Nappily Ever After

Unlike most of the natural hair community, I did not run home to watch book turn Netflix movie, Nappily Ever After. Slightly over the stigma, where hair defines the level of beauty a woman has to the person viewing her. And never mind how this ideology plays in the mind when looking in the mirror.

Nappily Ever After, is a familiar story of a “perfect” woman raised by a “perfect” image of parents in a predominately white environment.  She grows up with this mentality of having to be “perfect at everything in order to succeed.  Venus Johnston is an advertising executive, dating a doctor and has what is perceived to be a nervous breakdown when her expectations of a proposal is met with a puppy at her birthday dinner celebration.

The Netflix movie focuses on the changes that Venus, the character played by Sanai Lathan is going through after her breakup with her boyfriend of four years.  The breakup, and a lot of liquor, leads her to cut off all of her hair.

Whether you were preparing for Sunday Church or the school week, weekends were dedicated to the process of shampoo, dry, straighten with a hot comb either all day in a salon or most of the day in your mother’s kitchen.  This style had to remain until the process was repeated the following Saturday.

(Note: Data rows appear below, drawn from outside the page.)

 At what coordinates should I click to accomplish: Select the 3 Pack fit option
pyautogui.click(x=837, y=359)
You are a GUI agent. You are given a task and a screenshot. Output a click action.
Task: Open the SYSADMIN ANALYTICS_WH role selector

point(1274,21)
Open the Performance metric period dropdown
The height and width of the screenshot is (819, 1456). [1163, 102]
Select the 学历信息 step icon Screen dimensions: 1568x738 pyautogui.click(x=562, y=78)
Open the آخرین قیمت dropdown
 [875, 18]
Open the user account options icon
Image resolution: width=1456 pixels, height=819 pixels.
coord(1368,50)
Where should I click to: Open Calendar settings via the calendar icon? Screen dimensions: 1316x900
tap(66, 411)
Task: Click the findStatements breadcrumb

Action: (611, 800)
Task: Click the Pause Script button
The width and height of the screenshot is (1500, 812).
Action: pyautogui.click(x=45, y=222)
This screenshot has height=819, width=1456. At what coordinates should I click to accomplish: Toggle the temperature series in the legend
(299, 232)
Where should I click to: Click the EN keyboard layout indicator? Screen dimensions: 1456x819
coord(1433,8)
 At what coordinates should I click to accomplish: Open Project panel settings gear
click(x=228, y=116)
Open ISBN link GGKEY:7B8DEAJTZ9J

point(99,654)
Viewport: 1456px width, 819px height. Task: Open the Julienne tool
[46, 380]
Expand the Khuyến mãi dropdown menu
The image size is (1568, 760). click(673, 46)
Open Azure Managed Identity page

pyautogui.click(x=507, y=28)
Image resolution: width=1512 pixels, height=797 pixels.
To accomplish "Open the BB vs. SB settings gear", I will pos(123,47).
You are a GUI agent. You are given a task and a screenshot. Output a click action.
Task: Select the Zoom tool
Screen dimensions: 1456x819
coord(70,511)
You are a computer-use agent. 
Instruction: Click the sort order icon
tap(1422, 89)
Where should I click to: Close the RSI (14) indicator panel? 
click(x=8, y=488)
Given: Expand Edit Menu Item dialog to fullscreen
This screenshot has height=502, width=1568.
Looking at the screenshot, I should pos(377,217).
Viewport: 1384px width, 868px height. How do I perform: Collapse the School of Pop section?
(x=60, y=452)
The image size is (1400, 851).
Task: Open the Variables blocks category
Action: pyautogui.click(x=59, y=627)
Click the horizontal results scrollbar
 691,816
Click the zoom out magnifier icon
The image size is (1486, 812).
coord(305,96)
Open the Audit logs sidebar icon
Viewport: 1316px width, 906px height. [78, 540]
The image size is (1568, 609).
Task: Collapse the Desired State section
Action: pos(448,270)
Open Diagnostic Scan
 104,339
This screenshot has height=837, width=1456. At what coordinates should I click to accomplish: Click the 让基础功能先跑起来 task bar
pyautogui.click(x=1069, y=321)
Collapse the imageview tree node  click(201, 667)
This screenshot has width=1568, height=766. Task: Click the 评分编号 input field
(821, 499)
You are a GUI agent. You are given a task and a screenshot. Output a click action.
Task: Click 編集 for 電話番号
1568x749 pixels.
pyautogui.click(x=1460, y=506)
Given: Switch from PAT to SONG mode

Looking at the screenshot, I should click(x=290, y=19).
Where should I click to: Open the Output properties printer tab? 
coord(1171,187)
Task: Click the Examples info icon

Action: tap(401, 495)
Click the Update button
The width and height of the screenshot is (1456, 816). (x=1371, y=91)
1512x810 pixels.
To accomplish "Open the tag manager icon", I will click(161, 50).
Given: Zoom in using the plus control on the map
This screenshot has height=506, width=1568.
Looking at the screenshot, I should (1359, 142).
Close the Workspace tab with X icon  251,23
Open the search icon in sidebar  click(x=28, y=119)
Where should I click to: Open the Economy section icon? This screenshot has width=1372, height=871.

Strands that weren’t as coarse, wouldn’t take as long with only one or two passes of that sizzling hot comb or also known as a pressing comb, so close to your skin  for someone like me, no matter how many passes my mother would do, those curls (formerly referred to as naps) would just revert back to its original state.

Water anywhere near hot-combed hair was the enemy for years. You’re hot, sit still. Baths were lukewarm. It was only during the summer where there was a little reprieve where not having bone straight hair was ok. Venus and her family attended a community pool where they would look cute by the pool but wouldn’t dare to have fun in the pool. This scene was a memory in a child, now grown woman’s mind when the “perfect” mirror started to crack.

“To know where you came from, makes it easier to get to where you’re going. ”

— Quincy Jones

For those that have never cut off all their hair, may think it to be a scary experience, but it really isn’t. Big earrings and excessive makeup is common for those that have no more than a inch of hair on their heads. I went through it as well. In the storyline, it’s the acceptance of who you are minus the perfect persona that you project upon others. Sometimes it takes others around you to point out your most beautiful personality traits that you may have never knew you had in the first place.

Have you watched nappily ever after? what are your thoughts?